As the boy was unable to eat all the candy he bought, he shared it with friends.

I get a lot of people in the comments section of this blog and on social media threatening to take out their cash and stuff it under a mattress because of insultingly low interest rates, high bank fees, etc. But while the fact that the kid went and blew all this money on candy is kind of funny, this incident illustrates exactly why keeping large amounts of cash around your home rather than in a checking or savings account is a terrible idea.

To get an idea of how much $4,000 is for a Ukranian family, the gross national income per capita in Ukraine is $3,120 a year compared to $48,450 in the U.S., according to the World Bank. In other words, losing that $4,000 probably felt like what an American family would feel in losing $62,115.

Now, I'm sure the family had some good reasons for keeping the money in cash. Ukraine is experiencing massive inflation of around 10 percent annually right now, so the family was probably keeping its money in hard-currency euros to avoid that.
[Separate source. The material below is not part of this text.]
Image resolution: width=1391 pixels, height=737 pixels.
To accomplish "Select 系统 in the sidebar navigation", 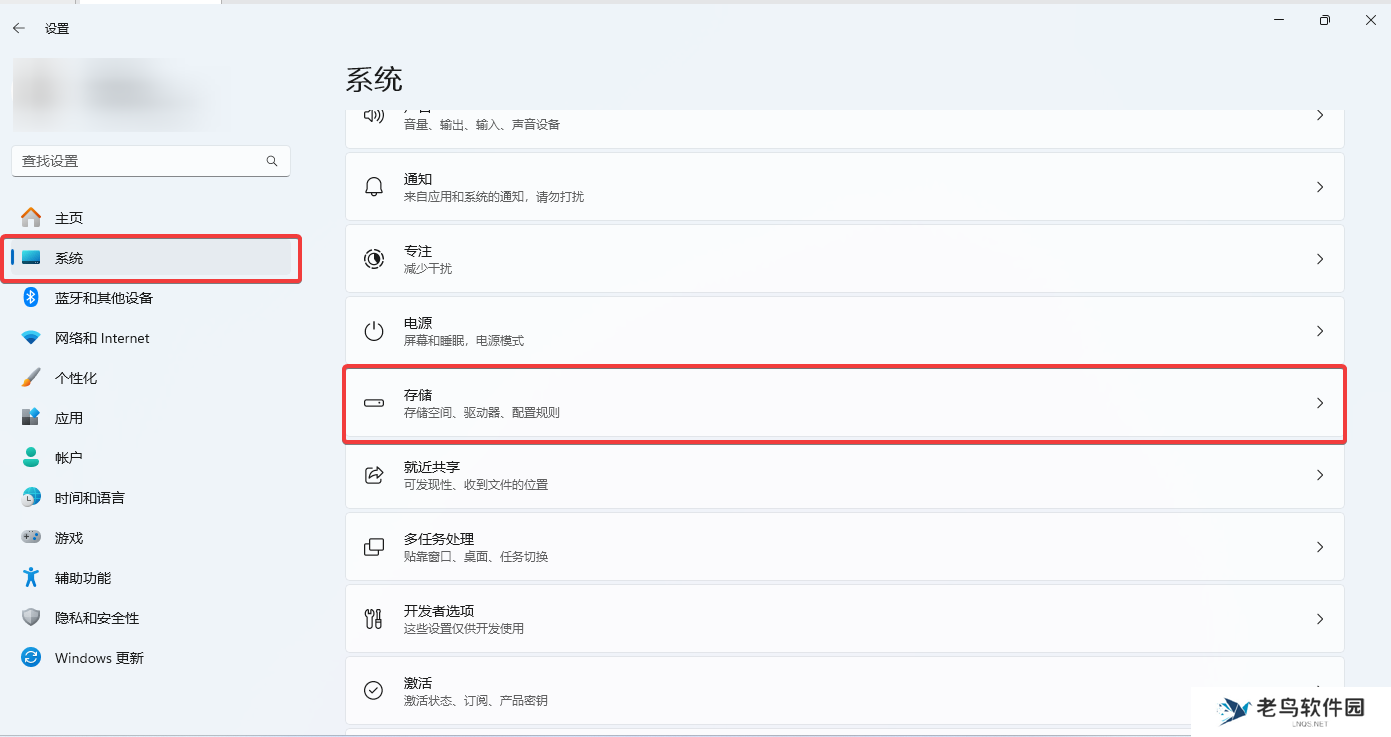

But whatever reasons that you have for keeping a large amount of cash in your home, it's important to remember that in doing so, you're risking a total loss. After all, when it comes to money, all it takes is one family member or friend who knows about your stash to succumb to temptation for that cash to be gone.

What do you think? Have you ever lost a stash of cash? Did you wish afterward it had been sitting in a bank instead?

Follow me on Twitter: @ClaesBell.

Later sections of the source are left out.